Discovering new blind Rowhammer attack approaches on Raspberry Pi 4B
Introduction
Rowhammer is a hardware based attack that exploits a vulnerability in DRAM modules. I explored Rowhammer attacks on Raspberry Pi 4B during my Masters degree at Carnegie Mellon University's Information Networking Institute. By repeatedly accessing a memory location, an attacker can induce voltage fluctuations and flip bits in nearby memory locations. This can lead to privilege escalation, data corruption or theft. Rowhammer attacks have been demonstrated on x86 systems using various techniques, such as CFLUSH, non-temporal instructions and cache eviction strategies. However, rowhammer attacks are not limited to x86 systems. I compared the results of my investigation with previous work on rowhammer attacks on Raspberry Pi 3B+ SBC based on ARMv8 architecture.

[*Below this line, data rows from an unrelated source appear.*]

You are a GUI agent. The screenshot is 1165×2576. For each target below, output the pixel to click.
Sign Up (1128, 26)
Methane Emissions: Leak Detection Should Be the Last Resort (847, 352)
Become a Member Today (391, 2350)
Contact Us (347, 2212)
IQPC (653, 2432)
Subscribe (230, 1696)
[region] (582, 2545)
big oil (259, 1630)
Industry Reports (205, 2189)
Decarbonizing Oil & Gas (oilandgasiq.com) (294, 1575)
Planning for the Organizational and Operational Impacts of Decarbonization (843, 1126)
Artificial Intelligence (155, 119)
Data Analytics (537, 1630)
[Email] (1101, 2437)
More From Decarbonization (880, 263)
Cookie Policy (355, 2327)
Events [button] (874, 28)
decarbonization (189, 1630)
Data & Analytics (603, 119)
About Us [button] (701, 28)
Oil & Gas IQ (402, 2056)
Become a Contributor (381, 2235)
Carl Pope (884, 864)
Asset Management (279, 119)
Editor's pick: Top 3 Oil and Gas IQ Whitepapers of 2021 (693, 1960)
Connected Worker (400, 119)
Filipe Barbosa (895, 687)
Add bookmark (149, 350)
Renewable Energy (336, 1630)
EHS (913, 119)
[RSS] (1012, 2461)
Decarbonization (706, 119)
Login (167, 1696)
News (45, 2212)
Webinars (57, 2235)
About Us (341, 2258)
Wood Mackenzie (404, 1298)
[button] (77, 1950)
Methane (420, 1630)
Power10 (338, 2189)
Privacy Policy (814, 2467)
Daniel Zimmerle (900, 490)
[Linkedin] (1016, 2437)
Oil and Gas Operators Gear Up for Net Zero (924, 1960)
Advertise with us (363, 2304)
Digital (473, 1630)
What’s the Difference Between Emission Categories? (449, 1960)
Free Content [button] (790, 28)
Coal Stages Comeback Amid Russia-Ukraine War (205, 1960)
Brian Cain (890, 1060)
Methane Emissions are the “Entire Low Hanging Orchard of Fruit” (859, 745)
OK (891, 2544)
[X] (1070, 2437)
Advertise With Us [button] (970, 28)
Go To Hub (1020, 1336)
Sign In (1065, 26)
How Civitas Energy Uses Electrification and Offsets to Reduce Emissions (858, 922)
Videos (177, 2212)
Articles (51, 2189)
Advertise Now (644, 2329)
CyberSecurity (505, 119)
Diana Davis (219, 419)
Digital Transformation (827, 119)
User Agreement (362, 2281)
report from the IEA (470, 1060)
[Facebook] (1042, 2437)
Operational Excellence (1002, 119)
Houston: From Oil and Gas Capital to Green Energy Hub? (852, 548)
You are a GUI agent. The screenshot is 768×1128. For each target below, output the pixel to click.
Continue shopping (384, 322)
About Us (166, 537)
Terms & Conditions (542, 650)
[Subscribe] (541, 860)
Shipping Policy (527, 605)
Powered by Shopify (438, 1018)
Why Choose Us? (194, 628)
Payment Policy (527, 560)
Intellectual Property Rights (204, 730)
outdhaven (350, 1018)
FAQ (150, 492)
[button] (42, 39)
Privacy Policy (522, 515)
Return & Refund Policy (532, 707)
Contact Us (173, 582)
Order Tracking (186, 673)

Raspberry Pi 4B is a popular SBC that offers a quad-core 64-bit ARM Cortex-A72 CPU, up to 8 GB of LPDDR4 RAM, and various peripherals. It runs a Linux-based operating system and supports user-level access to physical memory via /dev/mem
device. To launch a rowhammer attack on the Raspberry Pi 4B, I verified that the previous attacks against the Raspberry Pi 3B+ still worked against Raspberry 4B. To bypass the cache and access the DRAM directly, one possible way is to use ARM cache maintenance instruction, such as DC CIVAC (Data Cache Clean and Invalidate by Virtual Address to Point of Coherency), which can be executed in user mode and flushes the cache line containing the specified address. I implemented the methods in C (code yet to be open-sourced) using inline assembly and tested them on a Raspberry Pi 4B with 8 GB of RAM.I tested the implementation on both the physical system and also on an emulated virtual machine on the same host. This work was done with the help of Professor Patrick Tague! We used a simple rowhammer test program that allocates a large array of bytes in memory and randomly selects two addresses within the array that are likely to be in different rows of DRAM. We then repeatedly access these two addresses using DC CIVAC followed by Zero by Virtual Address (ZVA), while periodically checking the rest of the array for bit flips. We ran this program for several hours with different parameters, such as the number of accesses per iteration, the interval between iterations, and the size of the array. Our results indicated that rowhammer attacks are possible on the Raspberry Pi 4B using DC CIVAC and ZVA instruction. We found that it took very few iterations, in hundreds of rounds, to trigger bit flips when there were more than 20 candidate pages that were aligned for double rowhammer.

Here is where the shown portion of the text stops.